Non-viral ipscs inducing method, compositions, kits and ipscs
Abstract
The present invention relates to a non-viral iPSCs induction method as well as the compositions, kits and iPSCs obtained therefrom. More specifically, the induction method comprises the following steps: 1) Constructing a recombinant plasmid by introducing the DNA sequences expressing the reprogramming factors POU5F1, SOX2, GLIS1, KLF4, MYCL and hsa-miR-302s into an episomal vector; 2) Obtaining iPSCs by introducing the recombinant plasmids obtained in step 1) into human somatic cells, and reprogramming induction culture of the cells. The method reduces the risk of clinical applications of iPSCs by using a combination of highly-safe reprogramming factors without the introduction of high-risk reprogramming factors such as c-MYC, SV40-LT and TP53 inhibitors; The method is highly applicable.
Claims
exact text as granted — not AI-modifiedWe claim:
1 . Induced pluripotent stem cells, wherein the Induced pluripotent stem cells are obtained by the following steps:
a) constructing recombinant plasmids by the introduction of DNA sequences encoding reprogramming factors POU5F1, SOX2, GLIS1, KLF4, MYCL and hsa-miR-302s into episomal vectors, wherein link and transcription initiation of the reprogramming factors are through promoters; wherein, the hsa-miR-302s DNA sequence comprises one or more sequences selected from hsa-miR-302a, hsa-miR-302b, hsa-miR-302c and hsa-miR-302d; and b) introducing the recombinant plasmids constructed in step a) into human somatic cells to reprogram into iPSCs in an induction culture.

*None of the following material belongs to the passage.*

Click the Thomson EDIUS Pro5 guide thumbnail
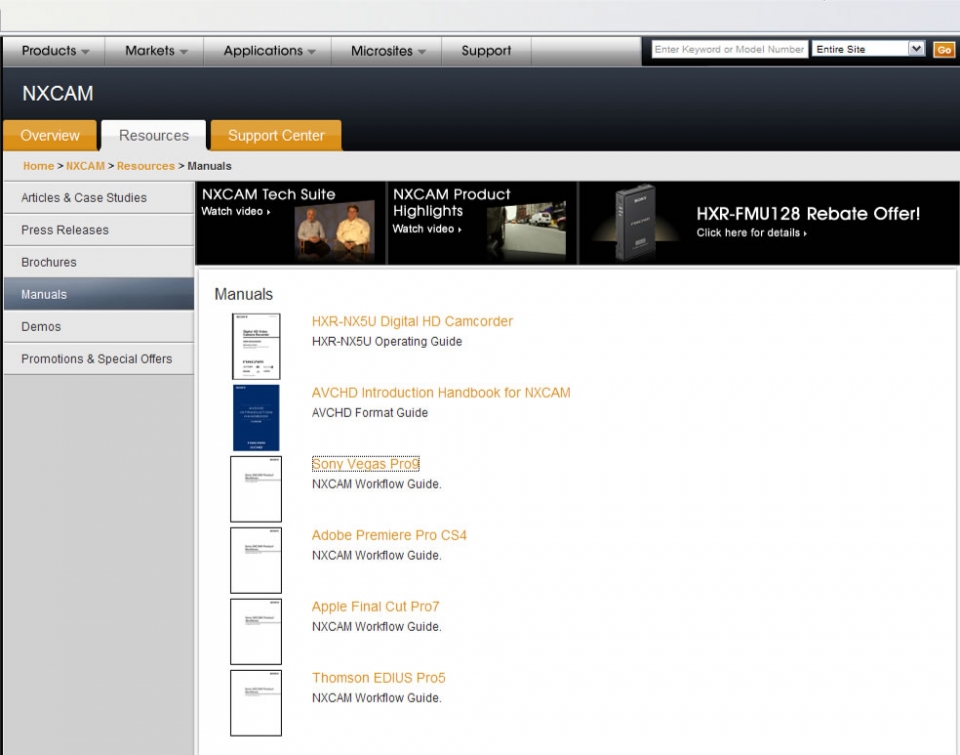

2 . The induced pluripotent stem cells according to claim 1 , wherein the hsa-miR-302s DNA sequence in step a) further comprises a DNA sequence of hsa-miR-367, wherein the DNA sequence of hsa-miR-367 comprises mature sequence of has-miR-367.
3 . The induced pluripotent stem cells according to claim 1 , wherein the link and transcription initiation of POU5F1, SOX2, GLIS1, KLF4 and MYCL in step a) are through a RNA polmerase II promoter (pol II promoter).
4 . The induced pluripotent stem cells according to claim 1 , wherein the link and transcription initiation of POU5F1, SOX2, GLIS1, KLF4 and MYCL in step a) are through a protomer of the protomers, and the protomer is selected from EF-1α promoter, CMV promoter and CAG promoter.
5 . The induced pluripotent stem cells according to claim 1 , wherein the link and transcription initiation of hsa-miR-302s in step a) are through a promoter of the protomers, and the promoter is selected from RNA polmerase I promoter, RNA polmerase II promoter, and RNA polmerase III promoter.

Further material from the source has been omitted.